**Short task:** Reproduce verbatim the passage of the DC-Text wiki page starting at "IMPORTANT: Do not" and ending at "to the authors.".

**Provided text:**
::::::
2012-01-05. Frozen archive - links may not resolve - see directory of files at MoinMoin wiki archive

> DCText/2006-05-21

DC-Text: A Text Syntax for Dublin Core Metadata

This document is part of the [Self]DC Architecture Wiki.

IMPORTANT: Do not cite materials in this Wiki other than for the purposes of collaborating on document creation. This Wiki is intended to be used to work on draft copies of documents. Finished documents will be published, in a persistent and citable form, on the dublincore.org Web site (or elsewhere in some cases).

This is a draft document, currently being worked on by the [WWW]Joint DCMI/IEEE LTSC Taskforce and the [Self]DC RDF Taskforce. Comments should be sent to the DC-ARCHITECTURE@jiscmail.ac.uk mailing list or direct to the authors.
::::::
**Raw data:**
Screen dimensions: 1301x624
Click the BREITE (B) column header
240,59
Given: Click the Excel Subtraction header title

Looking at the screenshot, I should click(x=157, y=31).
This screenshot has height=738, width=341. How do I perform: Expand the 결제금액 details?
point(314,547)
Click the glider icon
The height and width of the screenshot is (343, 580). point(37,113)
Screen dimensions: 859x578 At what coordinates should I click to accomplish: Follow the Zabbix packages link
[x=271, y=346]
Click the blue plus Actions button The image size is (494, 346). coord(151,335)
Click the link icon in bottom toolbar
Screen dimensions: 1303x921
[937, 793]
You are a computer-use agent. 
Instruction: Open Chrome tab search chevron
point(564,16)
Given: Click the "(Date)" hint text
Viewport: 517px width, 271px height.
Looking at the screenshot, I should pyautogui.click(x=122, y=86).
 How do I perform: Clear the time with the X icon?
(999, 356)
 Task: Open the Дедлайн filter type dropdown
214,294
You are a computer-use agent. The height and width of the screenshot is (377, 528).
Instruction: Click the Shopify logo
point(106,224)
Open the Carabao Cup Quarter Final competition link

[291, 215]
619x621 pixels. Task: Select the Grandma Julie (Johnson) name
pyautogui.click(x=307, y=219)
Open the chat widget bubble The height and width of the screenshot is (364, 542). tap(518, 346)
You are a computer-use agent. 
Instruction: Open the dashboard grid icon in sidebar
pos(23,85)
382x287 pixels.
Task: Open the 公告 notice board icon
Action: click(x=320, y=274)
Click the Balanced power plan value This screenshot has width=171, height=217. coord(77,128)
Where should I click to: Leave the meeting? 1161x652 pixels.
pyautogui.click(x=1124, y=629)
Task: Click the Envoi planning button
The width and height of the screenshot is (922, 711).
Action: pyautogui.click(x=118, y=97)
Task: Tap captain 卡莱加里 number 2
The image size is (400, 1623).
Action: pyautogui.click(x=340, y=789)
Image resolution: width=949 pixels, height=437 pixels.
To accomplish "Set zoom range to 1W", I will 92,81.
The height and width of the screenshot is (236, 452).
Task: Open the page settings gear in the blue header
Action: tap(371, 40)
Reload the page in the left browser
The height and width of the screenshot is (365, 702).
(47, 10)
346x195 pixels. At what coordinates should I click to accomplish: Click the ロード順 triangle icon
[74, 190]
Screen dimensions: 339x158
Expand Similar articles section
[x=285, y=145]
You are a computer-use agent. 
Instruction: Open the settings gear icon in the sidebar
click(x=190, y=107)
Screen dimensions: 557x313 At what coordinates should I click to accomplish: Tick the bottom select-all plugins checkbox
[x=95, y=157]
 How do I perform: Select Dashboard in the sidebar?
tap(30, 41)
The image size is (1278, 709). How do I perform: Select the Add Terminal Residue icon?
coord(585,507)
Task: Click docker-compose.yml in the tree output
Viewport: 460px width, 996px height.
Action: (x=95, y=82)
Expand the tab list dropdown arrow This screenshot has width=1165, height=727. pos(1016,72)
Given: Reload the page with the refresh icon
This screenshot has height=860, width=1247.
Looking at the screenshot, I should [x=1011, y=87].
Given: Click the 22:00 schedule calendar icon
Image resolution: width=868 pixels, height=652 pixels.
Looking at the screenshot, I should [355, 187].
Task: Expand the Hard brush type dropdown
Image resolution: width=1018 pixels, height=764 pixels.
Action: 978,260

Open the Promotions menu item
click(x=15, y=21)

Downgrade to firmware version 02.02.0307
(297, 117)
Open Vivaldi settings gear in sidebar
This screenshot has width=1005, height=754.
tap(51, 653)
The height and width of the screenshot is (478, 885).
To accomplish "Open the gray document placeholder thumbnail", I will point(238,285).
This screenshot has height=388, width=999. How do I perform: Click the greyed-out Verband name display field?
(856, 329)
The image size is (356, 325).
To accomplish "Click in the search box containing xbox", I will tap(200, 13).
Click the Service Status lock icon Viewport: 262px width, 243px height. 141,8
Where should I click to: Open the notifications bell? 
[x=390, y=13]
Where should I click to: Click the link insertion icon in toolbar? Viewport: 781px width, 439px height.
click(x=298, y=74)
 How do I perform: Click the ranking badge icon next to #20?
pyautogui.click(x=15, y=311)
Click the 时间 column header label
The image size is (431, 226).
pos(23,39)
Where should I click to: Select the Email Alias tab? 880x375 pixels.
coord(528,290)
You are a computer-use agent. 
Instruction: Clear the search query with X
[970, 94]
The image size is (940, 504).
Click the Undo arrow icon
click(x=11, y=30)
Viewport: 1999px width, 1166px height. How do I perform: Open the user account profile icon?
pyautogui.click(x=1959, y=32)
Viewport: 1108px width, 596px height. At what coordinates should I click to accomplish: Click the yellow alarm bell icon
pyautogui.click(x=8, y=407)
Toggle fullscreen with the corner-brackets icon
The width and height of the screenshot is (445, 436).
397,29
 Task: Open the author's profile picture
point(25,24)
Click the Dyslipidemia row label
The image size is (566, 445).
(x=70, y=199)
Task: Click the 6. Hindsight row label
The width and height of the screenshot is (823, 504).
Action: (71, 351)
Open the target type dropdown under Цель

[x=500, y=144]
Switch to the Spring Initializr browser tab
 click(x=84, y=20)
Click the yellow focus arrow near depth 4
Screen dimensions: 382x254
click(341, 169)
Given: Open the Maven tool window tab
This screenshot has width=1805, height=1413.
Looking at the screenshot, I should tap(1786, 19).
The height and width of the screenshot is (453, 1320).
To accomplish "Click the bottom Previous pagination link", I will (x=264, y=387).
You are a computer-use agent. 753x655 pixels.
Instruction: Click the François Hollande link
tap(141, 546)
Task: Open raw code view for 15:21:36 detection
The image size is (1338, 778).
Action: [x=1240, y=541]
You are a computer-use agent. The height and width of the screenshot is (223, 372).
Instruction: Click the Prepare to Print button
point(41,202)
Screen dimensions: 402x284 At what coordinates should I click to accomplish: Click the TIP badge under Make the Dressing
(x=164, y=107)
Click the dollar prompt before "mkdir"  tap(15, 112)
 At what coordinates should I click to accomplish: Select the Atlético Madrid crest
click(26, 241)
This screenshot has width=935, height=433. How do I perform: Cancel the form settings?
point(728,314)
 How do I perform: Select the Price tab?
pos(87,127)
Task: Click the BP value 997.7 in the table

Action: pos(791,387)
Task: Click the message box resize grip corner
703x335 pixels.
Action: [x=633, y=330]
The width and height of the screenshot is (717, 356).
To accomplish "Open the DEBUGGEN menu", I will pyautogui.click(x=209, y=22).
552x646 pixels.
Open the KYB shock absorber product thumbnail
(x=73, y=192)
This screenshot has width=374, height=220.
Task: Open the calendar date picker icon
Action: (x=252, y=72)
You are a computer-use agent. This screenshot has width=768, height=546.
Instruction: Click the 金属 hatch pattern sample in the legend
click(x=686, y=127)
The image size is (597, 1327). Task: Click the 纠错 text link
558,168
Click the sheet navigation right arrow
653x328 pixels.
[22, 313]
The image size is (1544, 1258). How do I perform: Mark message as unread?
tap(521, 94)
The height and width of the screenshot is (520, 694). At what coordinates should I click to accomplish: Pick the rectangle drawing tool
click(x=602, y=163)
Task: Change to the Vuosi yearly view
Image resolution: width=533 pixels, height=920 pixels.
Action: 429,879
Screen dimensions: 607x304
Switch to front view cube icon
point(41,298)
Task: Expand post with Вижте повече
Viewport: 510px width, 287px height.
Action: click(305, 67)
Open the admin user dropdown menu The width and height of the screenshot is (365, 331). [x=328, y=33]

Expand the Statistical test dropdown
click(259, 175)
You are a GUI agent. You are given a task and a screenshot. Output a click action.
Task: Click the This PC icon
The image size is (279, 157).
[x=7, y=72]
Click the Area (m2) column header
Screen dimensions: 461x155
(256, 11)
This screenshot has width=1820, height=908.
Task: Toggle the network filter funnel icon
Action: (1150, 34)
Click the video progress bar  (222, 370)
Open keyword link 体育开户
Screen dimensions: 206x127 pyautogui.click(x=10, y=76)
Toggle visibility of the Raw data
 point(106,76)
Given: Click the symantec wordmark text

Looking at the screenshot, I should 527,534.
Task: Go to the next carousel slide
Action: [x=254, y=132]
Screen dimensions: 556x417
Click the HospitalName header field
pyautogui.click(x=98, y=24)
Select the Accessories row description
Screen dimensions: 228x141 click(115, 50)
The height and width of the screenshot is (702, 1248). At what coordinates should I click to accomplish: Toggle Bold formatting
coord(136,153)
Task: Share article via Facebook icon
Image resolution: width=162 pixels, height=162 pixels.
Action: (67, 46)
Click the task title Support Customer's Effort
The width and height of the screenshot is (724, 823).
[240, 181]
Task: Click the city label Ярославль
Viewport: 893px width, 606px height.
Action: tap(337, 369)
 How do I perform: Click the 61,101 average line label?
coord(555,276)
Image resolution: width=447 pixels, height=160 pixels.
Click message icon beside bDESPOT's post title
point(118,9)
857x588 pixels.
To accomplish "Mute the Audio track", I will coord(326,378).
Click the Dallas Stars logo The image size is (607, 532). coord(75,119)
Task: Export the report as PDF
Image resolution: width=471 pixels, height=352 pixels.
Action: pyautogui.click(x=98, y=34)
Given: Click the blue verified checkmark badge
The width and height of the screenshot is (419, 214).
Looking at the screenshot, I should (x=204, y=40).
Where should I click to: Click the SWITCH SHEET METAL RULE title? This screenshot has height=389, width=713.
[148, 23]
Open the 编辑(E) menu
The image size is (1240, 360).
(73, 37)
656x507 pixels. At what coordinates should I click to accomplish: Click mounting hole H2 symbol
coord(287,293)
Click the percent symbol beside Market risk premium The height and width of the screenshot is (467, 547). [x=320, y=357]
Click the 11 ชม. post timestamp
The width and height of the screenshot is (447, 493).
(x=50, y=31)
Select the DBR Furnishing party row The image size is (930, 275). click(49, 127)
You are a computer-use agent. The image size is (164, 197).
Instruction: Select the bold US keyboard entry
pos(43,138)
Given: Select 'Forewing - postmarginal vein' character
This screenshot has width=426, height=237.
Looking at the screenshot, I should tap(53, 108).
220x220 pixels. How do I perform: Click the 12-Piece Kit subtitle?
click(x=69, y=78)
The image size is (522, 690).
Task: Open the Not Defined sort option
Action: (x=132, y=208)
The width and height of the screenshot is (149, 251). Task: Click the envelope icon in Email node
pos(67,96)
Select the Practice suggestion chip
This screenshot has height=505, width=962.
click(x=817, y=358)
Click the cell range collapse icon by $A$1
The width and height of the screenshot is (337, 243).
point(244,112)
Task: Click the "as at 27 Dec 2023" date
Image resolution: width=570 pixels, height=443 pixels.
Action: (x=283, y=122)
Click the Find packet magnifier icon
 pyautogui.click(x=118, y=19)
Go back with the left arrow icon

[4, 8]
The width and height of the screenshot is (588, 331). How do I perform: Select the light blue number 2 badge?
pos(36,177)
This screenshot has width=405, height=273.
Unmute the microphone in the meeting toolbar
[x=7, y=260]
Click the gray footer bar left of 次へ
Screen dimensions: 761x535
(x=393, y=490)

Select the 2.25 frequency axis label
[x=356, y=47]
::::::
**Answer to this exercise:**
IMPORTANT: Do not cite materials in this Wiki other than for the purposes of collaborating on document creation. This Wiki is intended to be used to work on draft copies of documents. Finished documents will be published, in a persistent and citable form, on the dublincore.org Web site (or elsewhere in some cases).

This is a draft document, currently being worked on by the [WWW]Joint DCMI/IEEE LTSC Taskforce and the [Self]DC RDF Taskforce. Comments should be sent to the DC-ARCHITECTURE@jiscmail.ac.uk mailing list or direct to the authors.